##### INFORMATION GIVEN

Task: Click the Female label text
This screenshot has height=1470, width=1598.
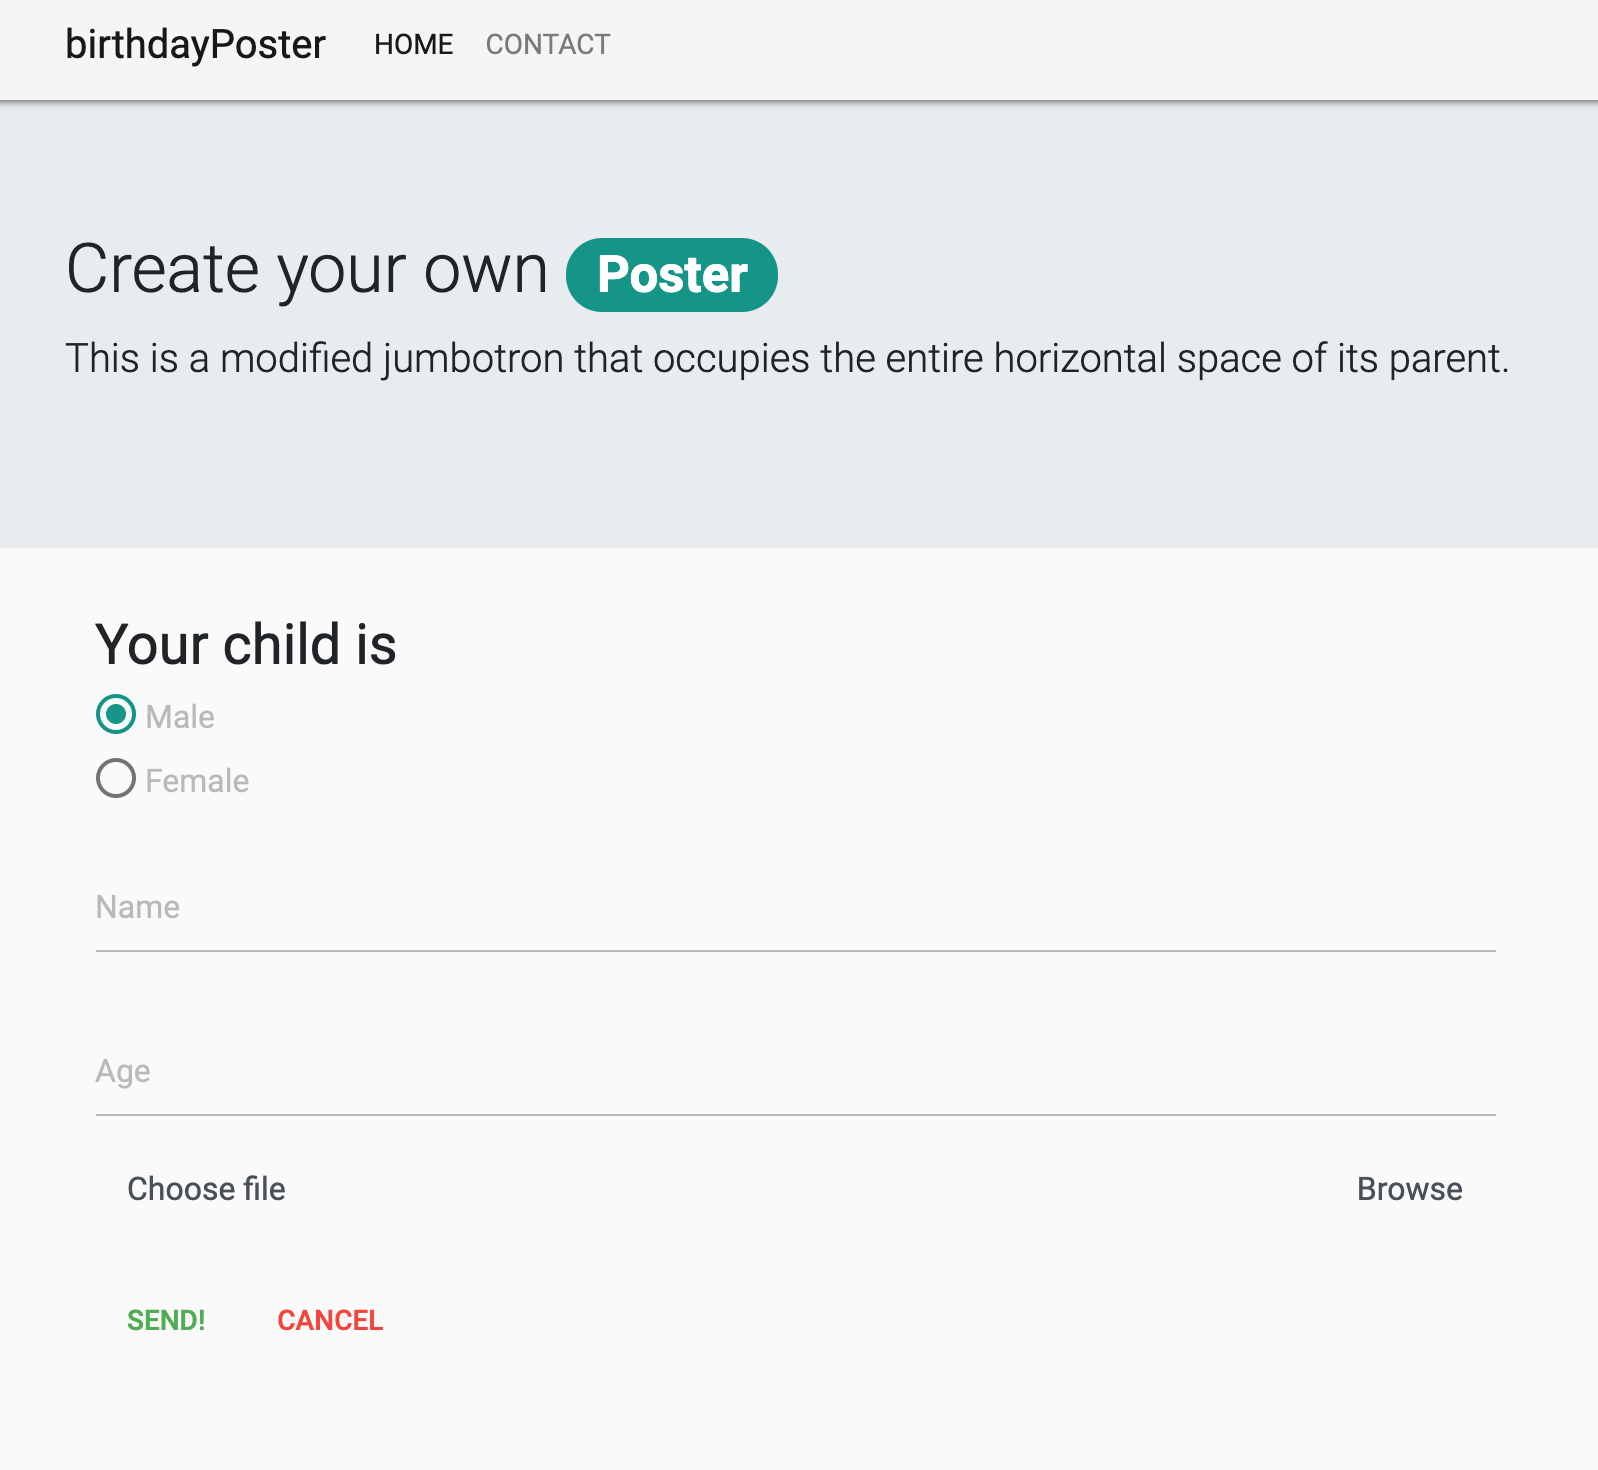Action: click(x=196, y=781)
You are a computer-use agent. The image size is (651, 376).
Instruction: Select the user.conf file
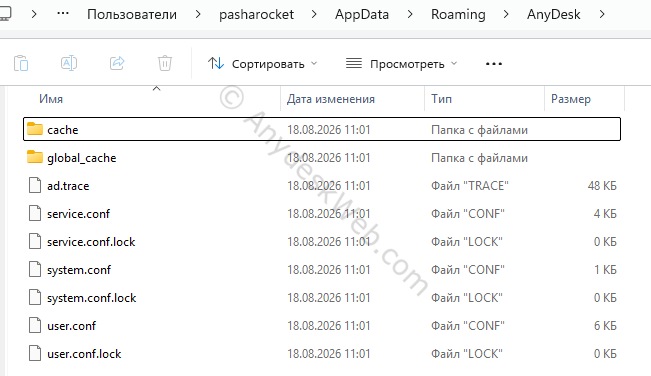tap(322, 326)
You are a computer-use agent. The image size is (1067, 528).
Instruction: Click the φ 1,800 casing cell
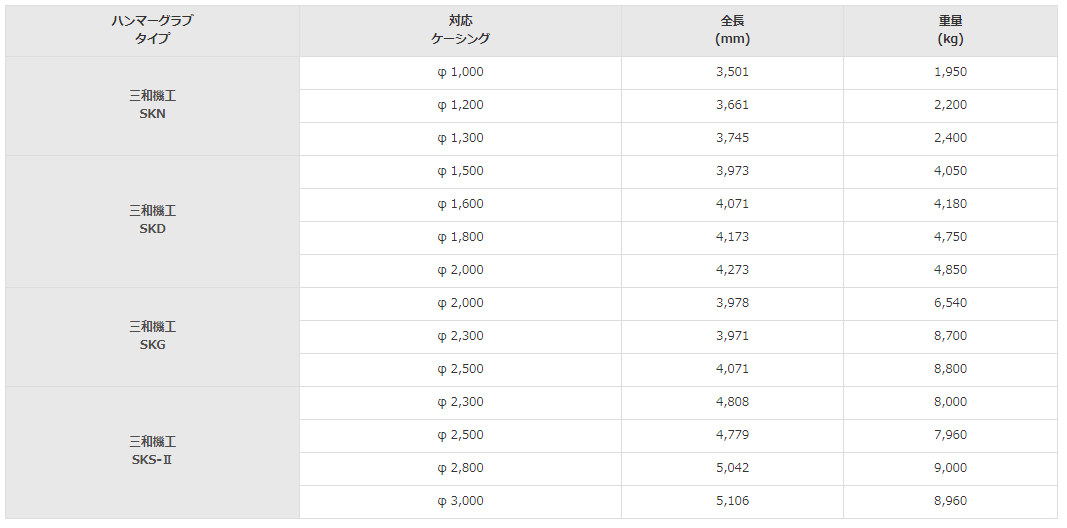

##########

EXERCISE AIM> Images do not belong in the copy; reproduce all other parts of the records above verbatim.

COMPLETED EXERCISE>
Task: Click the Female label text
This screenshot has height=1470, width=1598.
Action: click(x=196, y=781)
You are a computer-use agent. The image size is (651, 376).
Instruction: Select the user.conf file
tap(322, 326)
You are a computer-use agent. The image size is (1067, 528).
Instruction: Click the φ 1,800 casing cell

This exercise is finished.